As I understand it there are two factors affecting contention -
...

That was the best English language explanation of contention I've yet seen! Thanks!

[catmeows]

Code: Select all

;;end loop	
;; entire loop for 1 line is
;	==584 / 589 t-states, why oh why?
;LDI method 2 = 506T

The general approach is good but you spend too much time on computing pointers for next loop.

For example your code

Code: Select all

ld bc, $0a				;10t
add ix, bc				;15t
;adjust our buffer
ld bc, $10				;10t
add iy, bc				;15t

could be faster

Code: Select all

ld bc, $0a				;10t
add ix, bc				;15t
;adjust our buffer
ld c, $10				;7t because B is already set to 0
add iy, bc				;15 

also the next part of loop management is too complicated

Code: Select all

	ld sp, (originalStack)	;20t
	
	;https://worldofspectrum.org/forums/discussion/comment/315782/#Comment_315782	
	ld d, ixh;		8t
	ld e, ixl;		8t
	uphl:
	inc d;			4t
	ld a,d;			4t
	and 7;			7t
	jp nz, end_of_next_line;	10t
	
	ld a,e;			4t
	add a,32;		7t
	ld e,a;			4t

	jr c, end_of_next_line;		12/7t

	ld a,d;			4t
	sub 8;			7t
	ld d,a;			4t

end_of_next_line:
	ld a,e;			4t
	ld l, $A;		7t
	sub l;			4t
	ld e,a;			4t
	
	ld ixh, d;		8t
	ld ixl, e;		8t
	;==133 to 138

	;iy holds out buffer data
	ld bc, 10				;10t
	
	add iy, bc				;15t
	
	ld a, i					;9t
	dec a					;4t
	ld i, a					;9t	
	
	jr nz, loop				;12/7 t
	;==54/59  t-states

could look like this

Code: Select all

dont read the stack with ld sp, (xxxx), it is very expensive
;also don't copy IX to DE unless you need it
inc ixh
ld a, ixh
and 7
jr z, updateIx    ;this happen only once in 8 runs
                  ;so it is better to jump relative when it happens for 12 ticks
                  ;otherwise do nothing for 7 ticks
ld a, ixl
sub $0A
ld ixl, a
continue:
;now update iy
ld bc, 10
add iy, bc

ld a, i
dec a
ld i, a
jp nz, loop

ld sp, (originalStack)   ;only now is time to restore stack
ret

updateIx:
 ;update ix and go to continue

BUT it can be done much faster.

[TomD]

Have you considered using the push code itself as the buffer?
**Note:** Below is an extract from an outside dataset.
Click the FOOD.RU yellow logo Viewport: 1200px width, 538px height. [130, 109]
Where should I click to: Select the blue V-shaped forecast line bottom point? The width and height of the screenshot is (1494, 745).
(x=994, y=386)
Something like this

Code: Select all

ld sp,0000 ; pixel row end
ld hl,0000 ; last 2 pixel bytes
push hl
ld hl,0000 ; second to last 2 pixel bytes
push hl
...

The main downside of this is loading the data into the buffer in the first place plus the huge size of the buffer memory wise but with this the average is just over 10.5t per pixel (not including contention).

TomD

[catmeows]

IMHO the real reason why is POP/PUSH considered faster is somewhat better timing when accessing contended memory. Fact is, I don't how much it is faster. @Einar Saukas or @Joefish should now, they spend half of their life on making multicolors
Anyway something like this would be little bit faster than LDI:

Code: Select all

loop:
 ex af, af'  ;counter in A'
 ld sp, iy   ;10
 pop bc      ;10 
 pop de      ;10 
 pop af      ;10
 pop hl      ;10
 exx         ;4
 pop bc      ;10
 pop de      ;10 
 pop ix      ;14
 pop hl      ;10 -> 98
stack0:
 ld sp, 0000
 push hl
 push ix
 push de
 push bc
 exx
 push hl
 push af
 push de
 push bc     ;->106
 ld de, 16
 add iy, de  ;->25
 ;^^^^repeat 16 times -> 16*(98+106)=3664

 ;now it is time to update LSB of destinations
 ld c, 32
 ld a, (LSBdestination1)
 add a, c
 ld (LSBdestination1), a
 ld (stack0), a  ;13
 ld (stack2), a  ;13
 ld (stack4), a  ;13
 ld (stack6), a ;13
 ld (stack8), a ;13
 ld (stack10), a ;13
 ld (stack12), a ;13
 ld (stack14), a ;13 ->10*13+7+4=141
 
 ld a, (LSBdestination2)
 add a, c
 ld (LSBdestination2), a
 ld (stack1), a  ;13
 ld (stack3), a  ;13
 ld (stack5), a  ;13
 ld (stack7), a ;13
 ld (stack9), a ;13
 ld (stack11), a ;13
 ld (stack13), a ;13
 ld (stack15), a ;13 ->10*13+4=134

 ;and then loop, af' is unused
 ex af, af'
 dec a
 jp nz, loop 
 

Except there is bug - PUSH instruction does DEC SP, PUSH BYTE, DEC SP, PUSH BYTE and to copy very last byte of 1/3 screen, the stack pointer needs to point to the next third of screen. An since I manipulate only less significant byte, I would need special case code for the very last 16B block in third.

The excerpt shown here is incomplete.